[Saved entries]
- - - - - - -

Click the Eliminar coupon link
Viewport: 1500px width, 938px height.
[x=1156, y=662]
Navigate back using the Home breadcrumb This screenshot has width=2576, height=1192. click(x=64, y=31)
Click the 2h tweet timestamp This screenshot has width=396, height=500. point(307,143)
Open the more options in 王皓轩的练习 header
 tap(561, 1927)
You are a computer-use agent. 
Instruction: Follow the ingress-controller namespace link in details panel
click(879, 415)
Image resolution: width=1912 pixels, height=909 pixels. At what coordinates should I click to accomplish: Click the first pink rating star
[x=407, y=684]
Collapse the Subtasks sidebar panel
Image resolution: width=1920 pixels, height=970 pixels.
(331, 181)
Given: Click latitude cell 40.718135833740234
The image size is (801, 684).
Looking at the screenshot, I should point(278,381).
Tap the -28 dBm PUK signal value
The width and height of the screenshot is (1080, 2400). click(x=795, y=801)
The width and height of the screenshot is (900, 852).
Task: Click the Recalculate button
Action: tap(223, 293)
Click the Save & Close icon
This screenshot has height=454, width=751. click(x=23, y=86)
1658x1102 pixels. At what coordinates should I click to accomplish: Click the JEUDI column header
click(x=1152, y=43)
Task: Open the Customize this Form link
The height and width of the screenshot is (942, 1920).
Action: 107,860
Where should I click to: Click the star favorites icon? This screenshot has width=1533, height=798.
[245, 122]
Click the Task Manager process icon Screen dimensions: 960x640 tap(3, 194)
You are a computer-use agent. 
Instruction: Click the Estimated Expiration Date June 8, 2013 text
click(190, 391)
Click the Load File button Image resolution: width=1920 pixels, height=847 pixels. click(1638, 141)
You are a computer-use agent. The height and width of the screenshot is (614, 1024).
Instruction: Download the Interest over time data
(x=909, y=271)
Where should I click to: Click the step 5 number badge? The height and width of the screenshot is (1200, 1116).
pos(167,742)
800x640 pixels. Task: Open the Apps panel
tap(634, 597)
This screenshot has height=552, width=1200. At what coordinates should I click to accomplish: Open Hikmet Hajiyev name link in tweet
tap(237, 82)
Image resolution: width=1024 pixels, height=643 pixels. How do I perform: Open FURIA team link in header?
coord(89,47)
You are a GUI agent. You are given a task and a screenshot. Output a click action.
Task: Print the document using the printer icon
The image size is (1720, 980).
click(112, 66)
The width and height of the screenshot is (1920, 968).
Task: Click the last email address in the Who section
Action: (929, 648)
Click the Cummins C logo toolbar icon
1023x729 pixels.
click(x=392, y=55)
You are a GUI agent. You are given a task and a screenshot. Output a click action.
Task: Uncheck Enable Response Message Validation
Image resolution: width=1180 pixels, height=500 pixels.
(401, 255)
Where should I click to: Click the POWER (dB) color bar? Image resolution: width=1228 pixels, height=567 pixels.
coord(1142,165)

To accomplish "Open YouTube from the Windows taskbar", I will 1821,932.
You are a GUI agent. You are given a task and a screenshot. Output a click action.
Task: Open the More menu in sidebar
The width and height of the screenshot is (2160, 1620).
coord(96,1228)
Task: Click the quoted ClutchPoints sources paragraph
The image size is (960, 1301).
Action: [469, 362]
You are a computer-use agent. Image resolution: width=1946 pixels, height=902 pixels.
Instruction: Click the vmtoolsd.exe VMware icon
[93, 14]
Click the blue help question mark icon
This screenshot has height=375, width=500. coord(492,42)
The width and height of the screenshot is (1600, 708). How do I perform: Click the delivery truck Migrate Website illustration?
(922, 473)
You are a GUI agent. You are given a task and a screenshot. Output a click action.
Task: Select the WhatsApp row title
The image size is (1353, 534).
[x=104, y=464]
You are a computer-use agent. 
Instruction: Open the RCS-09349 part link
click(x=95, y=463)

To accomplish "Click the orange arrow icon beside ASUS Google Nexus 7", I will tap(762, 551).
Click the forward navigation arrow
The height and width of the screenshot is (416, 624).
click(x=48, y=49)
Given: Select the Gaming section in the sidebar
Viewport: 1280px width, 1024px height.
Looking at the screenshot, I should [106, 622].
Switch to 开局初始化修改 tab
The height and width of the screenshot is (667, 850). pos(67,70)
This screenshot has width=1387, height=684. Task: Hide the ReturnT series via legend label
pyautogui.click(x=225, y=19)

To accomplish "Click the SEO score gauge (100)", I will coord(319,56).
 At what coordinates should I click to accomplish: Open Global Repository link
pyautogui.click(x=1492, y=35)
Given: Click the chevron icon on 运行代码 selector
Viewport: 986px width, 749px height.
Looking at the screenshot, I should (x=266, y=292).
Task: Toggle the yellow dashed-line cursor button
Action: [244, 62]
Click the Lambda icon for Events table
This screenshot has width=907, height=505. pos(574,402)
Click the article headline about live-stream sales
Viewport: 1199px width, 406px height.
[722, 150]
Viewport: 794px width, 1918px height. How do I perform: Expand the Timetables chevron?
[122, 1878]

- - - - - - -

Problem statement -> Print, please, the lines above from the very first through the one that holds "Navigate back using", both included, word for word and with nothing else.

Answer for the task ->
Click the Eliminar coupon link
Viewport: 1500px width, 938px height.
[x=1156, y=662]
Navigate back using the Home breadcrumb This screenshot has width=2576, height=1192. click(x=64, y=31)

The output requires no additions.